As for information, probability, & uncertainty, I don't know enough about mathematical theories of them, to know what element in them one might consider as perhaps varying across a multiverse. Sorry, I wish I could do better. As regards three- or higher-valued logics, where these prevail as suitable, there perhaps they would start to impact the view of mathematics itself in strange ways, I don't even know that much. For all I know, if alternate forms of logic, etc., hold as most suitable in some places, maybe this impacts those places' view of the structure of the four-level multiverse itself. Maybe some places would regard there as being nine or 27 rather than four levels? Should predicate logic, if the root of such radical variations, therefore be put, as Tegmark already puts it, at the base of the mathematical structure? (On the other hand, do the four levels have to have a rigidly Comtean hierarchy? They might have some kind of 4-chotomical structure with a subtler kind o
 f!
 hierarchicality. After all, some consider mathematical logic an applied field while others regard it as Day One 8 a.m.)

What got me asking these questions was that Tegmark's four-level multiverse picture struck me as seeming to reflect, somewhat, a structure of the fields of research as I had pictured them.

If all possible universes exist, & if the idiosyncrasies of histories are reflected at Level I, & the far reaches of abstract mathematics at Level IV, one might well wonder whether there is a reflection, a similarity to be seen, between the set of the four Levels of multiverses & the outlines of the most general kinds of research -- science, mathematics, & intermediate fields.

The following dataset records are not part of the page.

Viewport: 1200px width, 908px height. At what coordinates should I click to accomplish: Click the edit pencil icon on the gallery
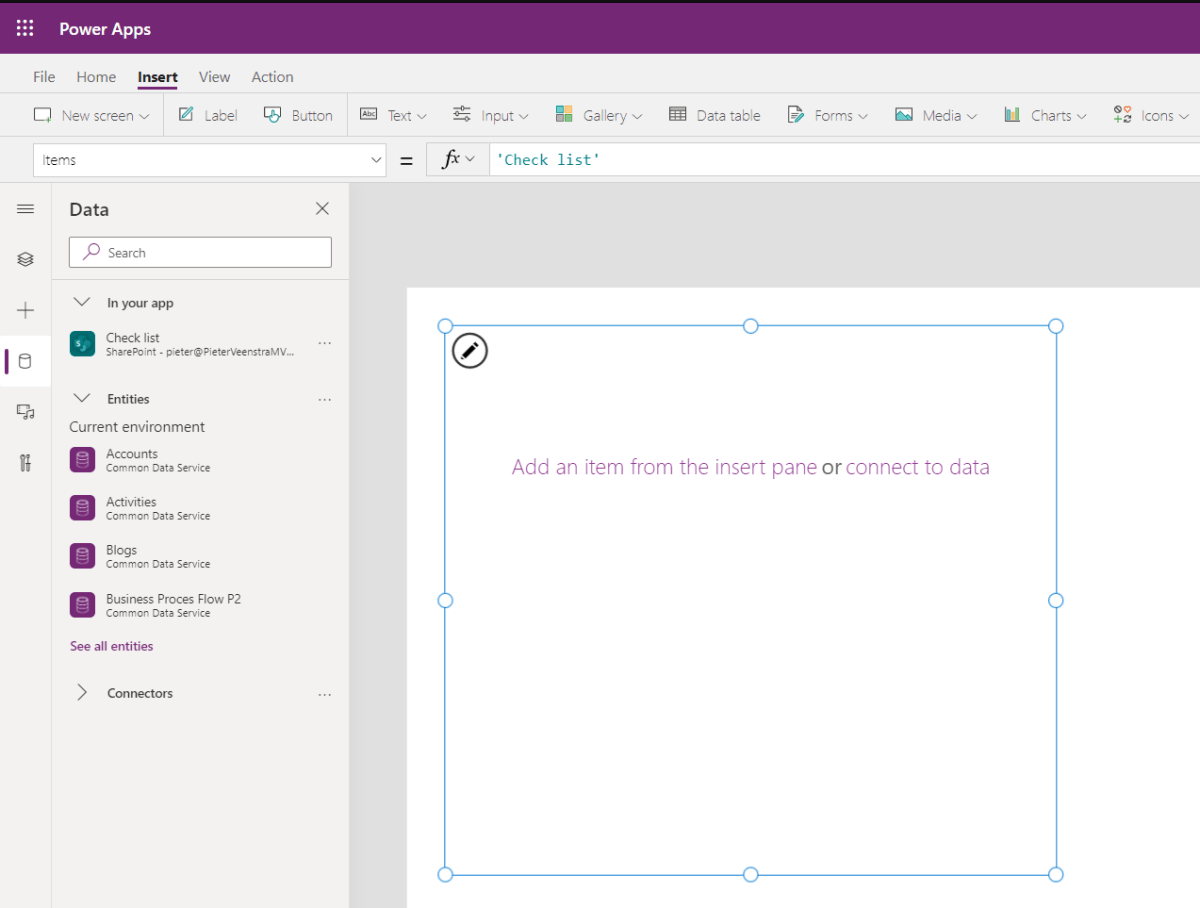click(x=469, y=351)
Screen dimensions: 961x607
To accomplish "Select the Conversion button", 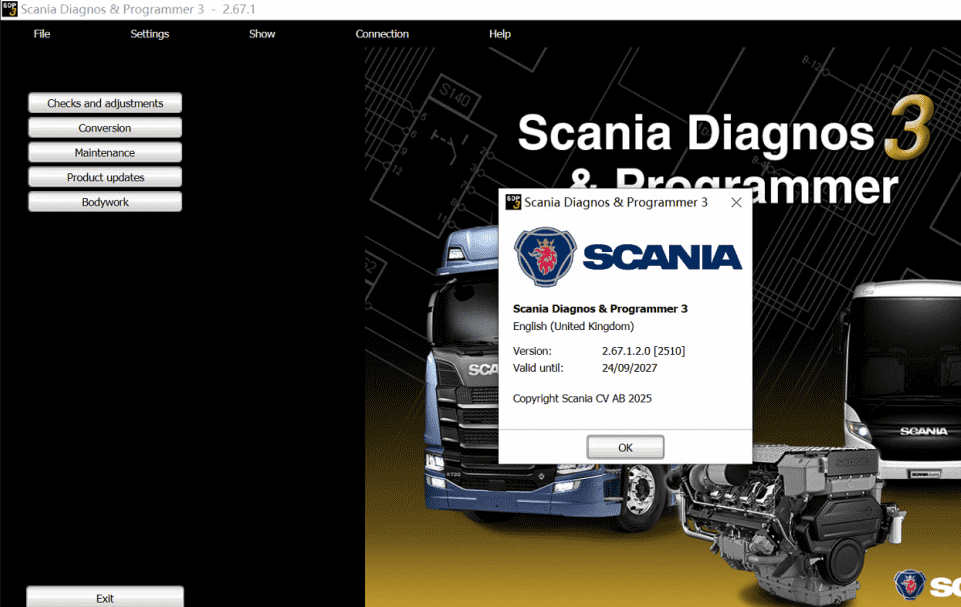I will coord(105,128).
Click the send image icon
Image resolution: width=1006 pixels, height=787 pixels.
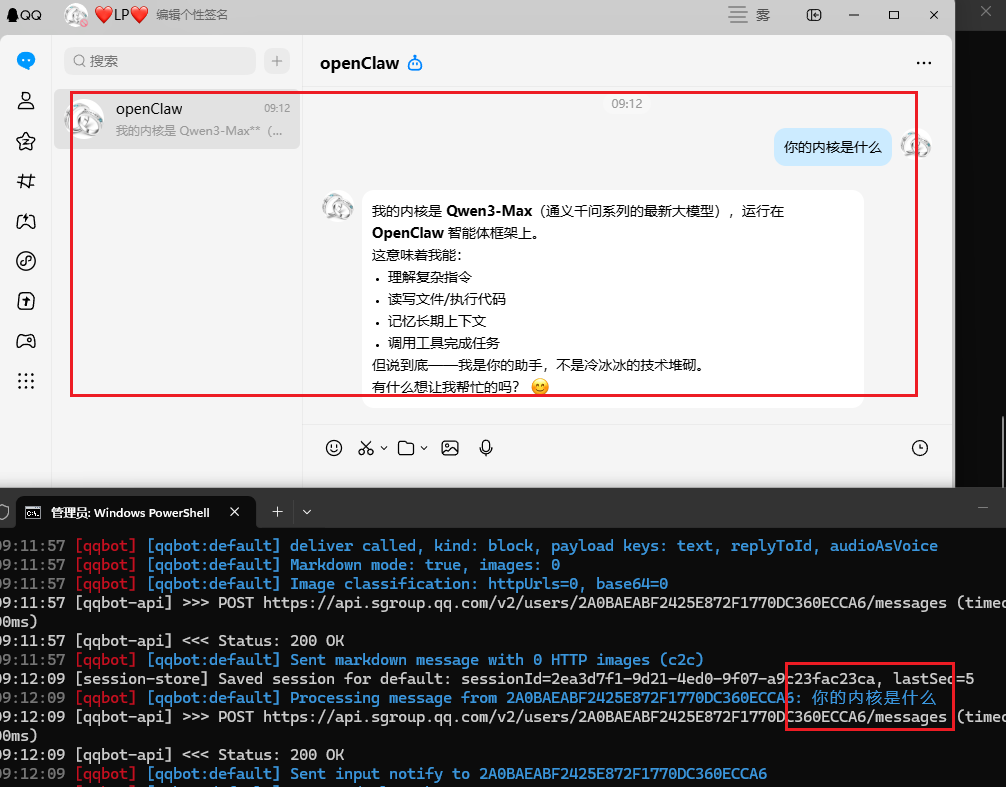click(x=450, y=448)
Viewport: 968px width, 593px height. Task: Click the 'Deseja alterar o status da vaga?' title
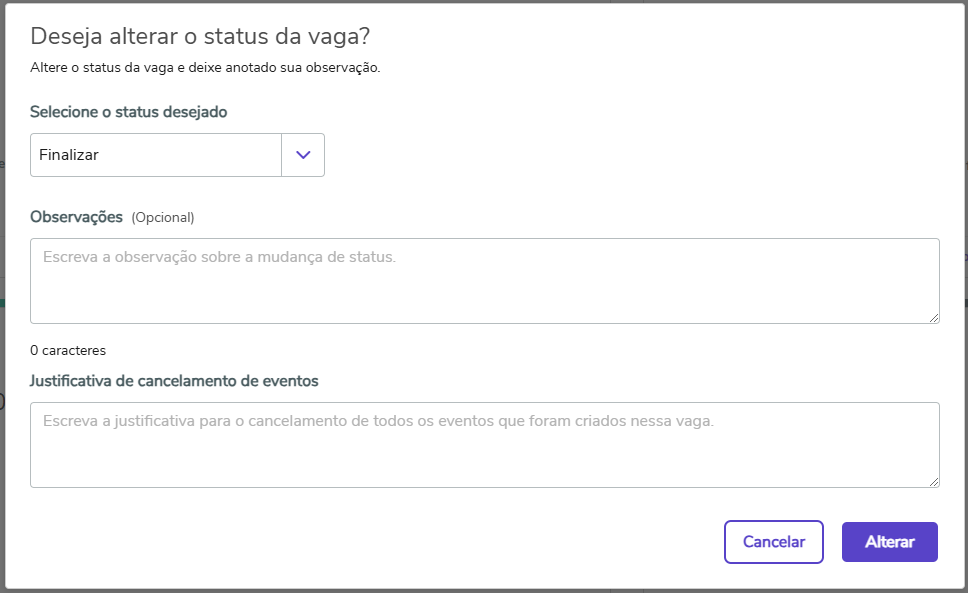tap(200, 36)
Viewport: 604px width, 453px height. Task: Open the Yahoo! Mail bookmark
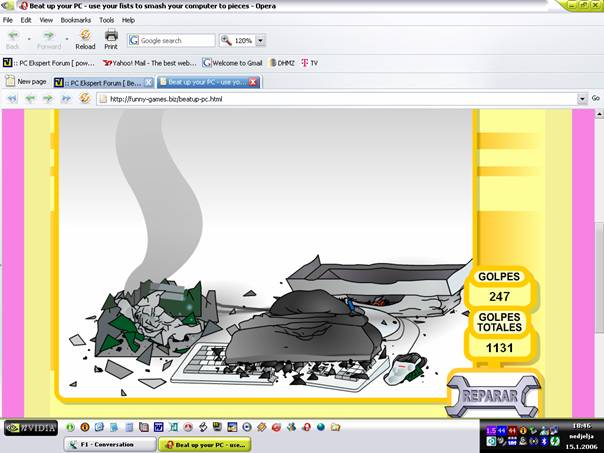pyautogui.click(x=149, y=62)

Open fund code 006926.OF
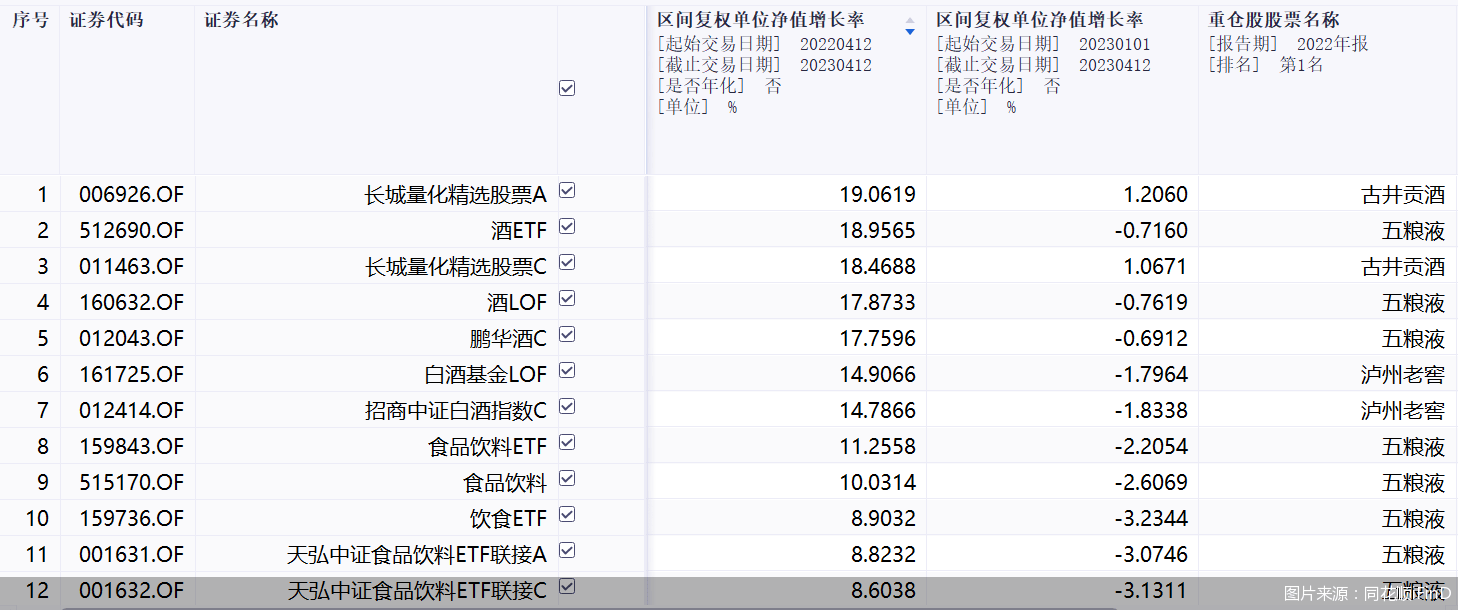(x=131, y=195)
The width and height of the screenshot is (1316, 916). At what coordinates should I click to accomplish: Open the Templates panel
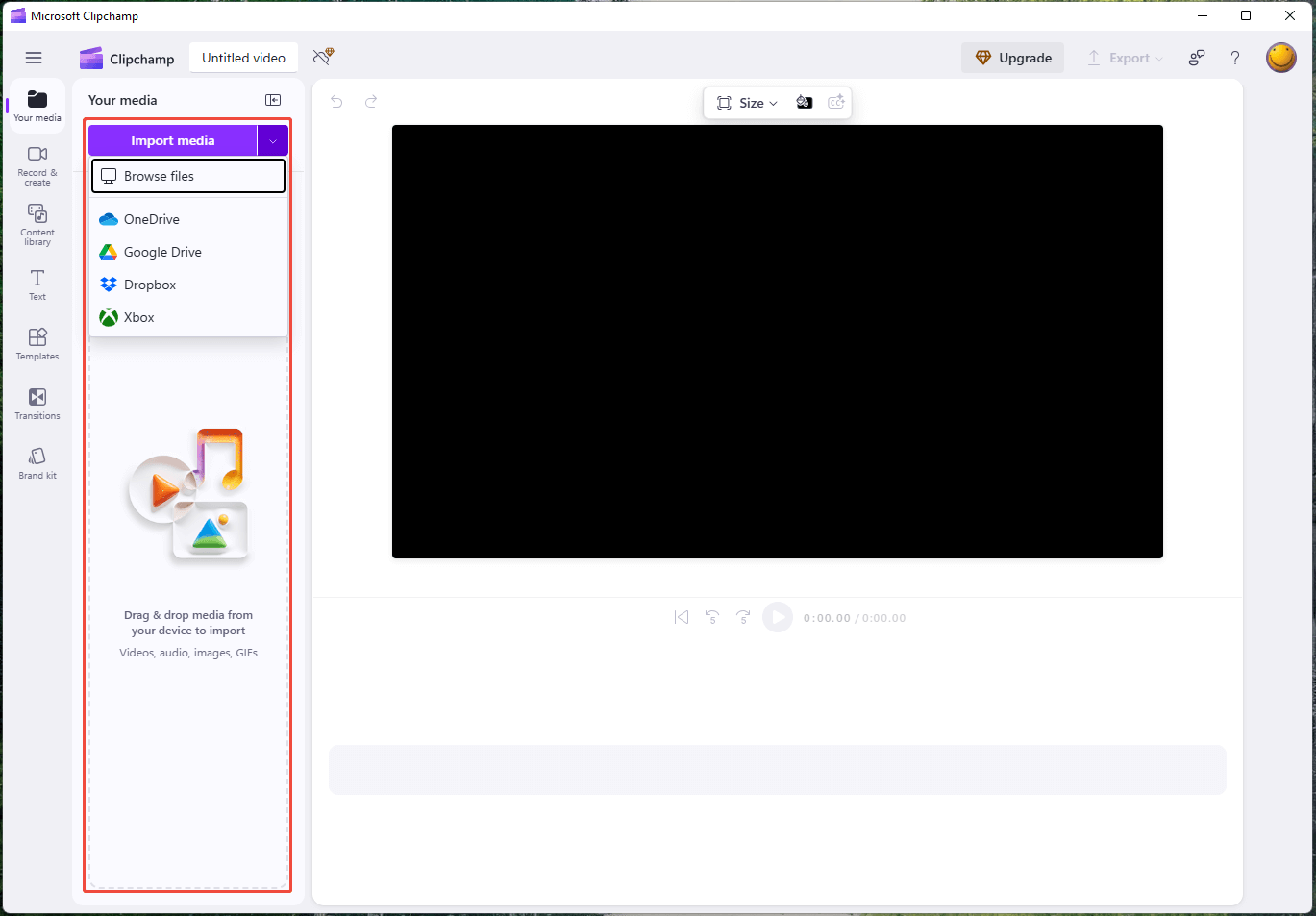(37, 344)
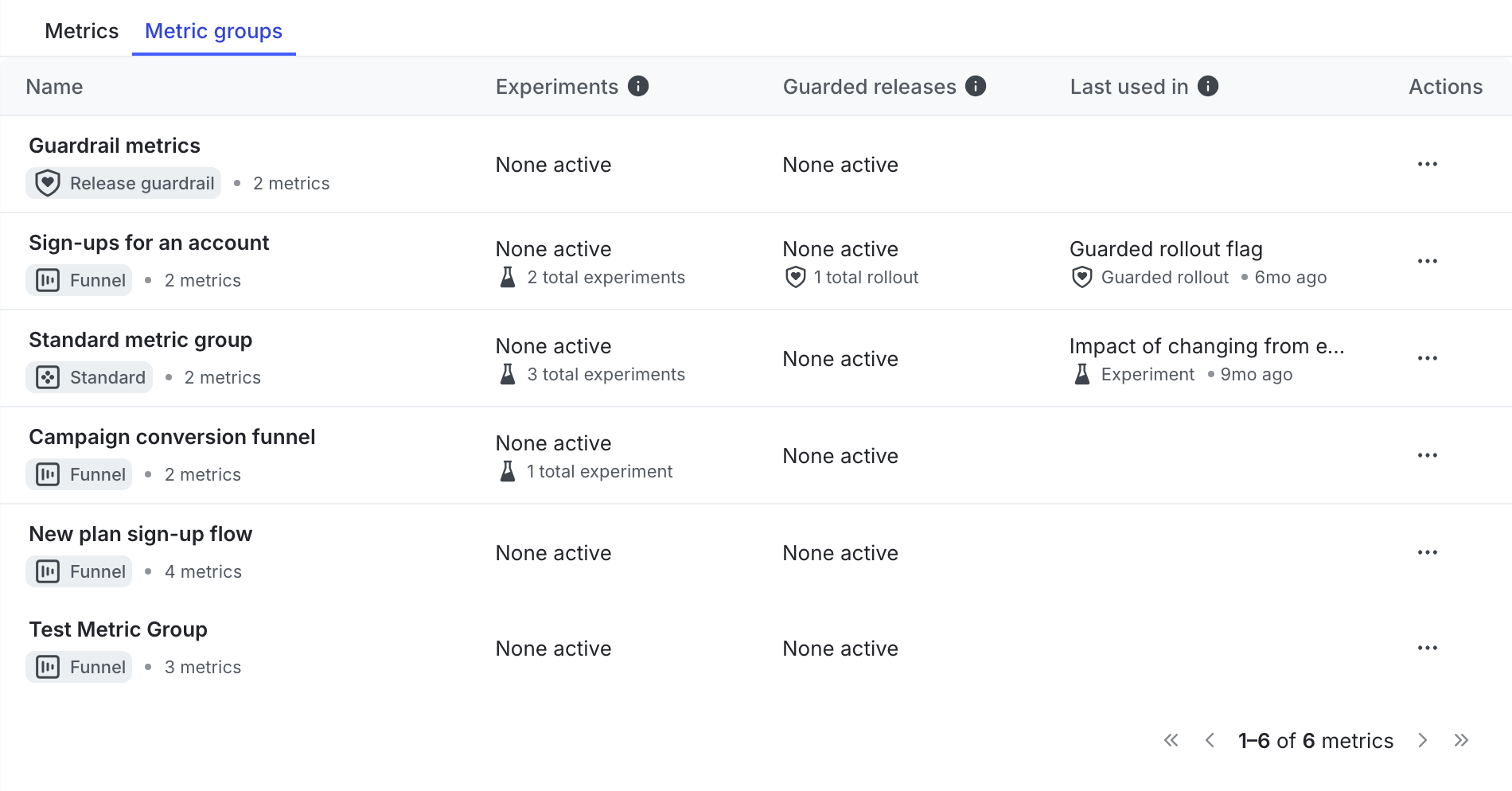Click the Standard metric group type icon
Viewport: 1512px width, 791px height.
point(48,377)
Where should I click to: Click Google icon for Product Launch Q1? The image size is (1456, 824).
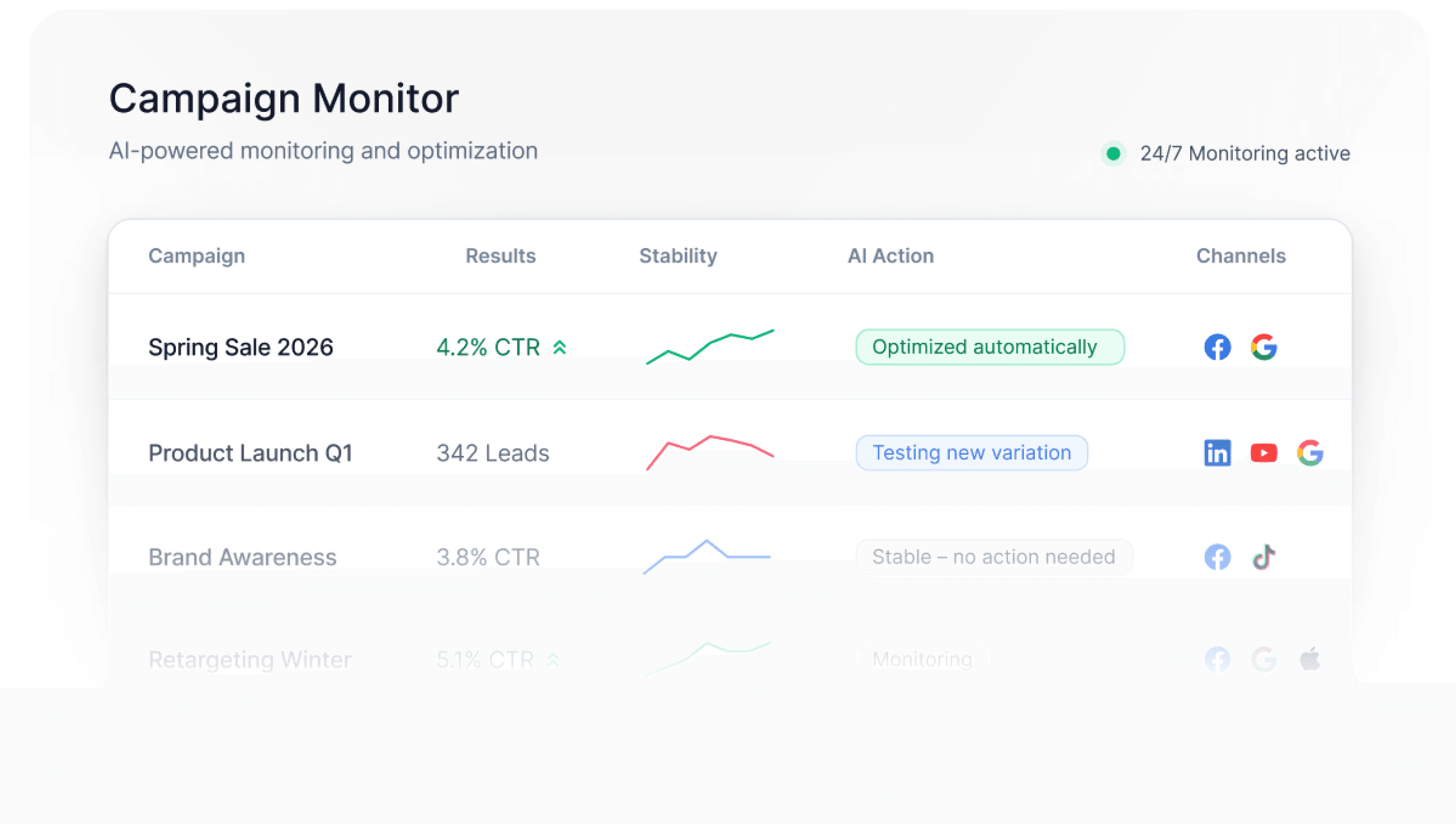[1310, 453]

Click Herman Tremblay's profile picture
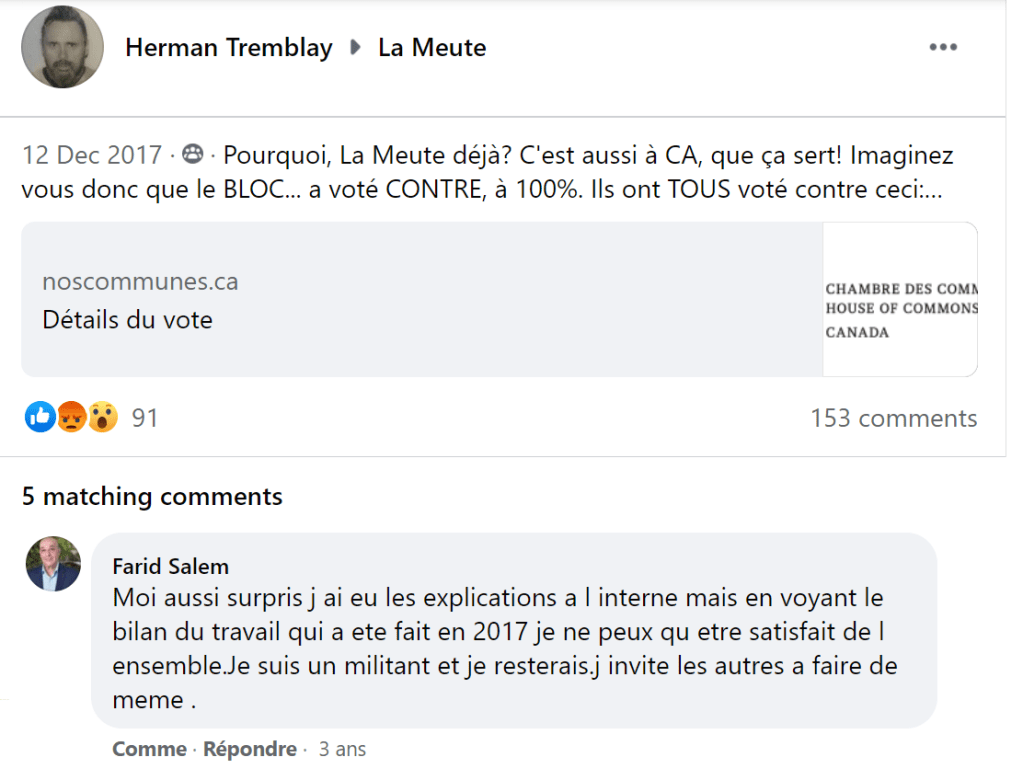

A similarity between multiverse "constellations" & the "city" of research. This would require at the least that researches collectively have developed to a point where their "natural" (unplanned, but persistent & making some kind of sense) outlines could be seen. And of course who knows what multiverse-theory will be like (if it persists at all) in even only a few years. So in a way this is a lark.

I wanted to pursue the analogy, because it seemed to be roughly working for Levels I, II, & IV. Tegmark's III & my "III", if they do roughly match up, are less than obvious about it to me.

Tegmark's multiverse levels:
I. Different initial conditions, different histories.
II. Different constants.
III. Different quantum branches.
IV. Different mathematical laws.

Arrangement of areas of research:
I.. Empirical sciences/studies (from human/social studies to physics).
II. Mechanical/systems/process theoretical research with generalized applicability (e.g., philosophy itself?, cybernetics, statistical mechanics, complex (conditions-sensitive) mechanics).
III. Applied yet mathematically deep fields (math. theories of logic, info., probability, & perhaps some other mathematical theories of uncertainty, like possibility theory).
IV. Pure mathematics.

Actually I tend to put these fields of research in exactly the reverse order, it's become a habit. My habits are a unusual kind of subject, marked as they are by the fact that, about them, I actually know something.

Thank you for your patience, anybody who has read all this, & any responses will be appreciated.

Benjamin Udell,
Lifelong layperson who likes 4-chotomies, reads some philosophy, & enjoys articles on cosmology for the educated public.